Un tunnel senza fine. Sono trascorsi 10 anni dall’ultimo trionfo italiano nella massima competizione europea, estemporanea conquista d’un calcio nostrano, già da tempo, con le spalle al muro. Ricercare le cause d’una tale inversione di marcia richiederebbe un’impegnativa analisi che esula dal semplice campo, basti allora dire che le dinamiche soggiacenti al gioco sono quelle stesse che hanno modificato irrimediabilmente la nostra società. I vari Moratti e Berlusconi sono lontani ricordi e il preponderante ingresso di capitali e proprietà straniere stanno tratteggiando un nuovo ordine, sicuramente ancora troppo giovane per dirsi stabile. Un dato, però, è certo: le squadre italiane non spaventano più nessuno. Un gioco prevedibile, imprigionato da dettami tattici troppo spesso paranoici, una mancanza di fiducia nell’estro e nella freschezza, un ambiente incapace al cambiamento e all’autocritica, ma sopratutto una lentezza imbarazzante nelle gambe e nel pensiero, fanno di noi degli avversari innocui. Servirebbe una rivoluzione, ma quando se ne è tentata una (Sarri), è stata immediatamente soffocata dall’incompetenza di tutte le pedine del sistema.

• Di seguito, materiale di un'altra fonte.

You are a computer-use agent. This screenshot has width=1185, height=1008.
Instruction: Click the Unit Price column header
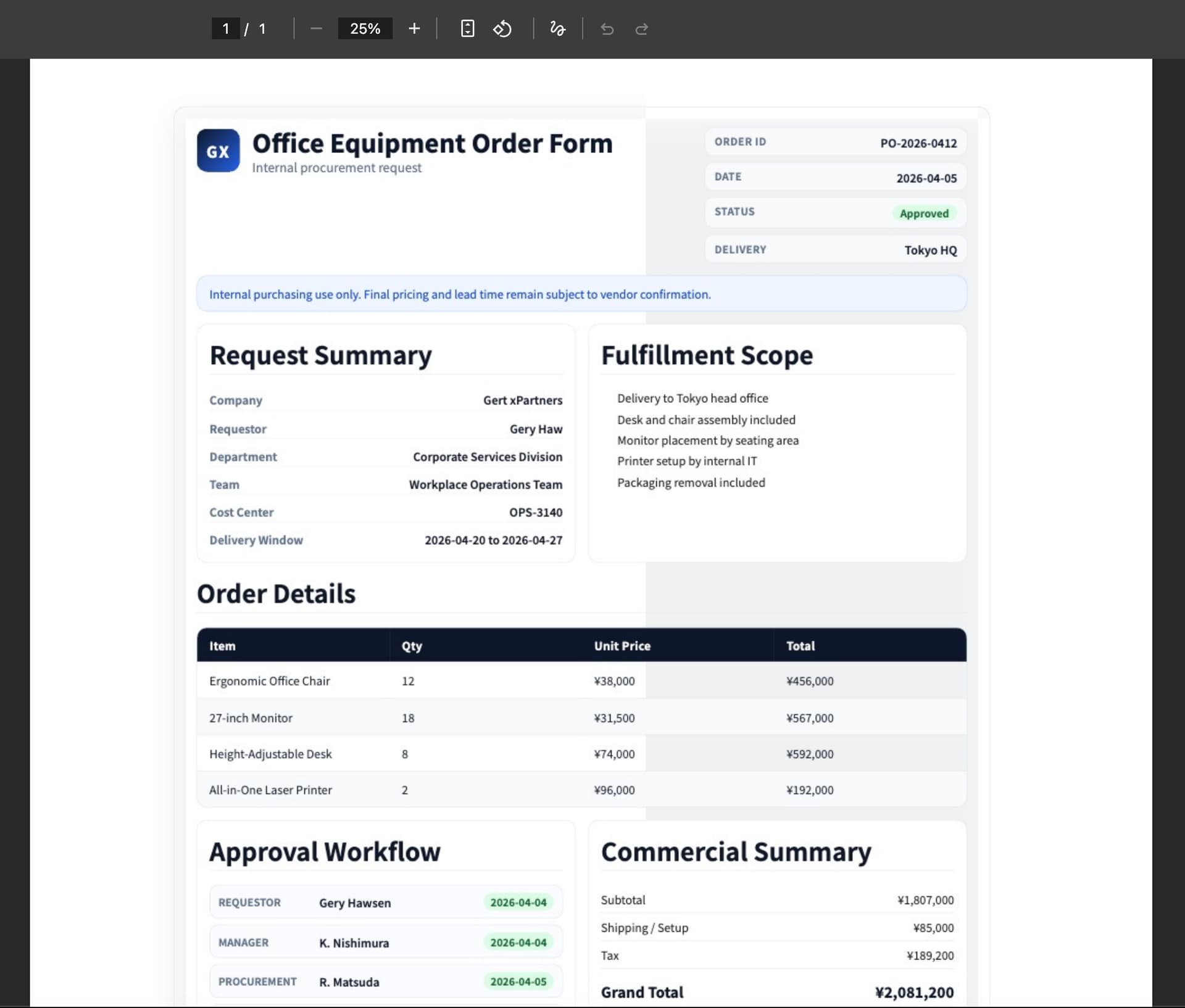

L’Atalanta non basta. Per quanto sia l’unica società a sforzarsi di proporre bel gioco, incontra inevitabilmente le sue carenza storiche ed economiche. Lo 0-5 subito dai Reds ne è sintesi evidente. La filosofia proposta da Gasperini resta in ogni caso seria. I Bergamaschi stanno segnando la strada da seguire rifuggendo le logiche dominanti, ma le regine del nostro calcio non sembrano volerla seguire.
Gli spiragli di luce sono sempre meno, e se la Juventus del fermo condottiero di Livorno sprizzava certezze, queste si dissolvevano in un nonnulla al cospetto dell’ennesima squadra al servizio del talento. Il ‘predestinato’ Andrea Pirlo sta mostrando più confusione che altro, cambiando modulo ossessivamente e non valorizzando le pedine a sua disposizione. Dare in mano ad un assoluto emergente una squadra che ambisce a vincere tutto è l’ennesimo tentativo disperato di rinascita. Il grande regista ha già deluso profondamente l’ambiente con scelte al limite dell’assurdo: Bernardeschi terzino, privare il centrocampo di una mente, sostituzioni in corso d’opera improvvisate ed infine un Dybala spaesato, alla ricerca perenne d’uno spazio che sia suo.
La mancanza di soldi e quindi di qualità hanno portato ad un’estremizzazione del controllo, unica soluzione che pareva poter soddisfare la brama incontentabile di trofei del tifoso medio italiano. Il 3-5-2 di contiana fattura ne è il più fulgido esempio, assolutamente senza scrupoli nel perpetrare la sua vocazione all’abbattimento di ogni tensione estetica (vd. Eriksen). L’Inter ha raccolto pochissimo e, con la sconfitta rocambolesca contro questo fragile Real, è a un passo dall’ennesimo insuccesso. Conte s’è mostrato nel post partita quieto e rassegnato, come se la Champions sia terreno di ovvie sconfitte. La sua logica inaccettabile del ‘ristorante da 10 euro’, tristemente, non è cambiata d’una virgola.
Il modo di stare in campo è spesso specchio del popolo che lo propone, come sosteneva Gianni Brera. Nel quadrato di gioco gli Italiani si sono fatti Tedeschi: rigidi, calcolatori, torvi, ed i Tedeschi si sono fatti Italiani: estemporanei, fantasiosi, al servizio del presente. Un’unica differenza: loro, nell’esserlo, non temevano nulla. La nostra paura si fiuta in tutta Europa, dalle calles assolate dell’Andalusia sino ai grigi shipyard di Liverpool. La fragilità dell’organismo si rende assolutamente evidente dalla mancanza di orgoglio del sistema stesso, che, vedendo una Lazio di ritorno con due pareggi da Brugge e San Pietroburgo, grida al miracolo. Impossibile mettere in dubbio le tante assenze che falcidiano sistematicamente gli aquilotti, ma questa non può divenire scusante e poi motivo d’elogio, soprattutto contro compagini, siamo franchi, mediocrissime. Il PSV versava in condizioni disastrose quando ha battuto il Napoli, e nessuno se ne è stupito.
Si deve imparare a convivere con questa pandemia, traendone nuova forza, linfa vitale e non deprimente rassegnazione ed alibi continui.
Si deve abbandonare questa mentalità reazionaria ed abbracciare il cambiamento dimostrandosi capaci di adattamento al divenire, perché, come insegna l’evidenza, è proprio la stasi il primo sintomo d’una morte imminente.